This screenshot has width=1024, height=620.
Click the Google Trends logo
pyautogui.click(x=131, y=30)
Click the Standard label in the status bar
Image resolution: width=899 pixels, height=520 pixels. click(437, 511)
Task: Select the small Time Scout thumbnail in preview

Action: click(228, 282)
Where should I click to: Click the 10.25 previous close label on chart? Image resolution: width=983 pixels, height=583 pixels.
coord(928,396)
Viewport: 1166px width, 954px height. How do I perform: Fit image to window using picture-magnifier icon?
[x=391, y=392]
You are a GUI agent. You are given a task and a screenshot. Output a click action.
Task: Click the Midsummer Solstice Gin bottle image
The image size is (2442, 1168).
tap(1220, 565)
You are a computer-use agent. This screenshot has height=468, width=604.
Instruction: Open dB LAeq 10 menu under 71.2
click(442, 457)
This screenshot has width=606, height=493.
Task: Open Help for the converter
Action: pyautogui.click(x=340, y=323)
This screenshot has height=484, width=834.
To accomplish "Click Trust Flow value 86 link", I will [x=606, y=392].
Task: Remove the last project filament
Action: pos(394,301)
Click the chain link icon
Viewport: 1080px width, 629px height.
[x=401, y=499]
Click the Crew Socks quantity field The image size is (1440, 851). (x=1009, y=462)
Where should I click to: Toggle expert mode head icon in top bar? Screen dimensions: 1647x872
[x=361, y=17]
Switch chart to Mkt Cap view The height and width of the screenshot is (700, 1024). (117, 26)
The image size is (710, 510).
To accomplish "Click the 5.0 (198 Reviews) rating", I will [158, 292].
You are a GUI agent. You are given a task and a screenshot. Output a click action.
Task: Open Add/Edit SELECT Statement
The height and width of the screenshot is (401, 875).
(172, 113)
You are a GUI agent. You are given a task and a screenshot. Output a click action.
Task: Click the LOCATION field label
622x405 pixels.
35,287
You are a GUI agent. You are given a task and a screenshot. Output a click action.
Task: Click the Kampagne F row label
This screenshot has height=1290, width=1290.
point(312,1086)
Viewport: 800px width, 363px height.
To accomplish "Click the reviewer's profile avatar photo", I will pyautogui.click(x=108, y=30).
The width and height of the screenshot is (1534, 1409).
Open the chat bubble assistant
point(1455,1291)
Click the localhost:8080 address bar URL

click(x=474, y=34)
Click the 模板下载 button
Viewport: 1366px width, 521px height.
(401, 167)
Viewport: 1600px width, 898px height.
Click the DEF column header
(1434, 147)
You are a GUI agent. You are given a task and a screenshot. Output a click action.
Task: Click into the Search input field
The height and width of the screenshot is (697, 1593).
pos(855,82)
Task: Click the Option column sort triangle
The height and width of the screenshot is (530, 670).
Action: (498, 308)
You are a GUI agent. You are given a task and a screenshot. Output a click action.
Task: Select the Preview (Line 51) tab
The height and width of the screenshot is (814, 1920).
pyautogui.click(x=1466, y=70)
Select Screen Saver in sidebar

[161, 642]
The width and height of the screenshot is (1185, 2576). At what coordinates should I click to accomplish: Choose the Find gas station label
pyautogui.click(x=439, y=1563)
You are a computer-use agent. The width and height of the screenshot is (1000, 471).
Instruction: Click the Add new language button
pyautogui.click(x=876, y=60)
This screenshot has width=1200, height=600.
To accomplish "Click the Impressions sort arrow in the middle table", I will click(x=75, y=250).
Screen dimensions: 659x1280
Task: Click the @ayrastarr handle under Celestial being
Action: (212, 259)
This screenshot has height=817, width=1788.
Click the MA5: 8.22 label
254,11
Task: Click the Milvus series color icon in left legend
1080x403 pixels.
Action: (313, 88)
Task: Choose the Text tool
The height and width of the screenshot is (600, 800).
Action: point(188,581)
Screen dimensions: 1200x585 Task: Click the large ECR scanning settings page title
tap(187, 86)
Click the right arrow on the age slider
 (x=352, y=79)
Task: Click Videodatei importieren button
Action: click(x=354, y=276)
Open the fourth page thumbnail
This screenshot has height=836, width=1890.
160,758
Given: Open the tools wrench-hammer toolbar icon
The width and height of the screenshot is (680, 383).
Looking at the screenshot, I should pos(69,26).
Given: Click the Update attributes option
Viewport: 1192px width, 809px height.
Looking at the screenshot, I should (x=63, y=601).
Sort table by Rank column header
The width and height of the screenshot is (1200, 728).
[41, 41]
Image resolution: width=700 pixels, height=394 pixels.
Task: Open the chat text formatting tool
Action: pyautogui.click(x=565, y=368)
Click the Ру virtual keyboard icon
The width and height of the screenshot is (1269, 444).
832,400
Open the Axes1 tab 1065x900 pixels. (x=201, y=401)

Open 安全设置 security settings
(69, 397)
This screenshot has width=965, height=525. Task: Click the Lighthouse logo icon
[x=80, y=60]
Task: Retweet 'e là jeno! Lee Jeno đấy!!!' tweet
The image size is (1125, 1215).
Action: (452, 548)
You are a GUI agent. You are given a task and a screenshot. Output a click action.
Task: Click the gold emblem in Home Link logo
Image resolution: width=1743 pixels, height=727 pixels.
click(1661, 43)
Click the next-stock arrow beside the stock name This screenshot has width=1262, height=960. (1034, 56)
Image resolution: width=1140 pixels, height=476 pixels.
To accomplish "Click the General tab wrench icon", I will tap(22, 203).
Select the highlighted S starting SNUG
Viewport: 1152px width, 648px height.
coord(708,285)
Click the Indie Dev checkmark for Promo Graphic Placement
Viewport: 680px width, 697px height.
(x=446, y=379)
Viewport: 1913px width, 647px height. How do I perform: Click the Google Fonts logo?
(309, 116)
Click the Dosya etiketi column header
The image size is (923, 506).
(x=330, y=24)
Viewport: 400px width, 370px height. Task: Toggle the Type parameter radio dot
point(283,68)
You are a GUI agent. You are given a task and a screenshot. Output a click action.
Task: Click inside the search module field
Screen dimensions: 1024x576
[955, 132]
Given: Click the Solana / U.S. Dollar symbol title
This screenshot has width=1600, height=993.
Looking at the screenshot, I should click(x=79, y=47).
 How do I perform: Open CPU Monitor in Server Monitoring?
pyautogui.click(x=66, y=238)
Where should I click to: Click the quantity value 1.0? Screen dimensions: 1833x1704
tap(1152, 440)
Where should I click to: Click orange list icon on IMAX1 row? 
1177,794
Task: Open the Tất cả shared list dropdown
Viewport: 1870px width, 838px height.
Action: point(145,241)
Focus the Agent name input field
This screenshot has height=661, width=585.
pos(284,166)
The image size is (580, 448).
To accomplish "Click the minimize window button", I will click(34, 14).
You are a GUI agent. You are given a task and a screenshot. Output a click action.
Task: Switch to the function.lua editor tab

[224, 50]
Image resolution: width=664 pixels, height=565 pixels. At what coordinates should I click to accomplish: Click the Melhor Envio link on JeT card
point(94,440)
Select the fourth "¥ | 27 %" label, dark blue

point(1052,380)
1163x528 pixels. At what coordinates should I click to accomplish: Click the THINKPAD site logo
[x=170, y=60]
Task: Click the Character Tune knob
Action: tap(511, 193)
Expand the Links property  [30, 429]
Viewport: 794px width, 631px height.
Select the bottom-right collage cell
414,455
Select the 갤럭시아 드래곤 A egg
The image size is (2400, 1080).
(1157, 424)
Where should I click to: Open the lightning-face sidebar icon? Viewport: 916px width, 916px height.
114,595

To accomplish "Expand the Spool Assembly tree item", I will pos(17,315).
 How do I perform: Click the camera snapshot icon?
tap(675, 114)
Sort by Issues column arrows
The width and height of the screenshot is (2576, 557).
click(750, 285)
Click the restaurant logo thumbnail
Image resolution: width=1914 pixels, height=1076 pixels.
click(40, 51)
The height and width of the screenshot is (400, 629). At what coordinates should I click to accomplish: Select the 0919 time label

-------

▸ What is required:
Please return the data above exactly as given.

▸ Answer box:
This screenshot has width=1024, height=620.
Click the Google Trends logo
pyautogui.click(x=131, y=30)
Click the Standard label in the status bar
Image resolution: width=899 pixels, height=520 pixels. click(437, 511)
Task: Select the small Time Scout thumbnail in preview

Action: click(228, 282)
Where should I click to: Click the 10.25 previous close label on chart? Image resolution: width=983 pixels, height=583 pixels.
coord(928,396)
Viewport: 1166px width, 954px height. How do I perform: Fit image to window using picture-magnifier icon?
[x=391, y=392]
You are a GUI agent. You are given a task and a screenshot. Output a click action.
Task: Click the Midsummer Solstice Gin bottle image
The image size is (2442, 1168).
tap(1220, 565)
You are a computer-use agent. This screenshot has height=468, width=604.
Instruction: Open dB LAeq 10 menu under 71.2
click(442, 457)
This screenshot has width=606, height=493.
Task: Open Help for the converter
Action: pyautogui.click(x=340, y=323)
This screenshot has height=484, width=834.
To accomplish "Click Trust Flow value 86 link", I will [x=606, y=392].
Task: Remove the last project filament
Action: pos(394,301)
Click the chain link icon
Viewport: 1080px width, 629px height.
[x=401, y=499]
Click the Crew Socks quantity field The image size is (1440, 851). (x=1009, y=462)
Where should I click to: Toggle expert mode head icon in top bar? Screen dimensions: 1647x872
[x=361, y=17]
Switch chart to Mkt Cap view The height and width of the screenshot is (700, 1024). (117, 26)
The image size is (710, 510).
To accomplish "Click the 5.0 (198 Reviews) rating", I will [158, 292].
You are a GUI agent. You are given a task and a screenshot. Output a click action.
Task: Open Add/Edit SELECT Statement
The height and width of the screenshot is (401, 875).
(172, 113)
You are a GUI agent. You are given a task and a screenshot. Output a click action.
Task: Click the LOCATION field label
622x405 pixels.
35,287
You are a GUI agent. You are given a task and a screenshot. Output a click action.
Task: Click the Kampagne F row label
This screenshot has height=1290, width=1290.
point(312,1086)
Viewport: 800px width, 363px height.
To accomplish "Click the reviewer's profile avatar photo", I will pyautogui.click(x=108, y=30).
The width and height of the screenshot is (1534, 1409).
Open the chat bubble assistant
point(1455,1291)
Click the localhost:8080 address bar URL

click(x=474, y=34)
Click the 模板下载 button
Viewport: 1366px width, 521px height.
(401, 167)
Viewport: 1600px width, 898px height.
Click the DEF column header
(1434, 147)
You are a GUI agent. You are given a task and a screenshot. Output a click action.
Task: Click into the Search input field
The height and width of the screenshot is (697, 1593).
pos(855,82)
Task: Click the Option column sort triangle
The height and width of the screenshot is (530, 670).
Action: (498, 308)
You are a GUI agent. You are given a task and a screenshot. Output a click action.
Task: Select the Preview (Line 51) tab
The height and width of the screenshot is (814, 1920).
pyautogui.click(x=1466, y=70)
Select Screen Saver in sidebar

[161, 642]
The width and height of the screenshot is (1185, 2576). At what coordinates should I click to accomplish: Choose the Find gas station label
pyautogui.click(x=439, y=1563)
You are a computer-use agent. The width and height of the screenshot is (1000, 471).
Instruction: Click the Add new language button
pyautogui.click(x=876, y=60)
This screenshot has width=1200, height=600.
To accomplish "Click the Impressions sort arrow in the middle table", I will click(x=75, y=250).
Screen dimensions: 659x1280
Task: Click the @ayrastarr handle under Celestial being
Action: (212, 259)
This screenshot has height=817, width=1788.
Click the MA5: 8.22 label
254,11
Task: Click the Milvus series color icon in left legend
1080x403 pixels.
Action: (313, 88)
Task: Choose the Text tool
The height and width of the screenshot is (600, 800).
Action: point(188,581)
Screen dimensions: 1200x585 Task: Click the large ECR scanning settings page title
tap(187, 86)
Click the right arrow on the age slider
 (x=352, y=79)
Task: Click Videodatei importieren button
Action: click(x=354, y=276)
Open the fourth page thumbnail
This screenshot has height=836, width=1890.
160,758
Given: Open the tools wrench-hammer toolbar icon
The width and height of the screenshot is (680, 383).
Looking at the screenshot, I should pos(69,26).
Given: Click the Update attributes option
Viewport: 1192px width, 809px height.
Looking at the screenshot, I should (x=63, y=601).
Sort table by Rank column header
The width and height of the screenshot is (1200, 728).
[41, 41]
Image resolution: width=700 pixels, height=394 pixels.
Task: Open the chat text formatting tool
Action: pyautogui.click(x=565, y=368)
Click the Ру virtual keyboard icon
The width and height of the screenshot is (1269, 444).
832,400
Open the Axes1 tab 1065x900 pixels. (x=201, y=401)

Open 安全设置 security settings
(69, 397)
This screenshot has width=965, height=525. Task: Click the Lighthouse logo icon
[x=80, y=60]
Task: Retweet 'e là jeno! Lee Jeno đấy!!!' tweet
The image size is (1125, 1215).
Action: (452, 548)
You are a GUI agent. You are given a task and a screenshot. Output a click action.
Task: Click the gold emblem in Home Link logo
Image resolution: width=1743 pixels, height=727 pixels.
click(1661, 43)
Click the next-stock arrow beside the stock name This screenshot has width=1262, height=960. (1034, 56)
Image resolution: width=1140 pixels, height=476 pixels.
To accomplish "Click the General tab wrench icon", I will tap(22, 203).
Select the highlighted S starting SNUG
Viewport: 1152px width, 648px height.
coord(708,285)
Click the Indie Dev checkmark for Promo Graphic Placement
Viewport: 680px width, 697px height.
(x=446, y=379)
Viewport: 1913px width, 647px height. How do I perform: Click the Google Fonts logo?
(309, 116)
Click the Dosya etiketi column header
The image size is (923, 506).
(x=330, y=24)
Viewport: 400px width, 370px height. Task: Toggle the Type parameter radio dot
point(283,68)
You are a GUI agent. You are given a task and a screenshot. Output a click action.
Task: Click inside the search module field
Screen dimensions: 1024x576
[955, 132]
Given: Click the Solana / U.S. Dollar symbol title
This screenshot has width=1600, height=993.
Looking at the screenshot, I should click(x=79, y=47).
 How do I perform: Open CPU Monitor in Server Monitoring?
pyautogui.click(x=66, y=238)
Where should I click to: Click the quantity value 1.0? Screen dimensions: 1833x1704
tap(1152, 440)
Where should I click to: Click orange list icon on IMAX1 row? 
1177,794
Task: Open the Tất cả shared list dropdown
Viewport: 1870px width, 838px height.
Action: point(145,241)
Focus the Agent name input field
This screenshot has height=661, width=585.
pos(284,166)
The image size is (580, 448).
To accomplish "Click the minimize window button", I will click(34, 14).
You are a GUI agent. You are given a task and a screenshot. Output a click action.
Task: Switch to the function.lua editor tab

[224, 50]
Image resolution: width=664 pixels, height=565 pixels. At what coordinates should I click to accomplish: Click the Melhor Envio link on JeT card
point(94,440)
Select the fourth "¥ | 27 %" label, dark blue

point(1052,380)
1163x528 pixels. At what coordinates should I click to accomplish: Click the THINKPAD site logo
[x=170, y=60]
Task: Click the Character Tune knob
Action: tap(511, 193)
Expand the Links property  [30, 429]
Viewport: 794px width, 631px height.
Select the bottom-right collage cell
414,455
Select the 갤럭시아 드래곤 A egg
The image size is (2400, 1080).
(1157, 424)
Where should I click to: Open the lightning-face sidebar icon? Viewport: 916px width, 916px height.
114,595

To accomplish "Expand the Spool Assembly tree item", I will pos(17,315).
 How do I perform: Click the camera snapshot icon?
tap(675, 114)
Sort by Issues column arrows
The width and height of the screenshot is (2576, 557).
click(750, 285)
Click the restaurant logo thumbnail
Image resolution: width=1914 pixels, height=1076 pixels.
click(40, 51)
The height and width of the screenshot is (400, 629). At what coordinates should I click to accomplish: Select the 0919 time label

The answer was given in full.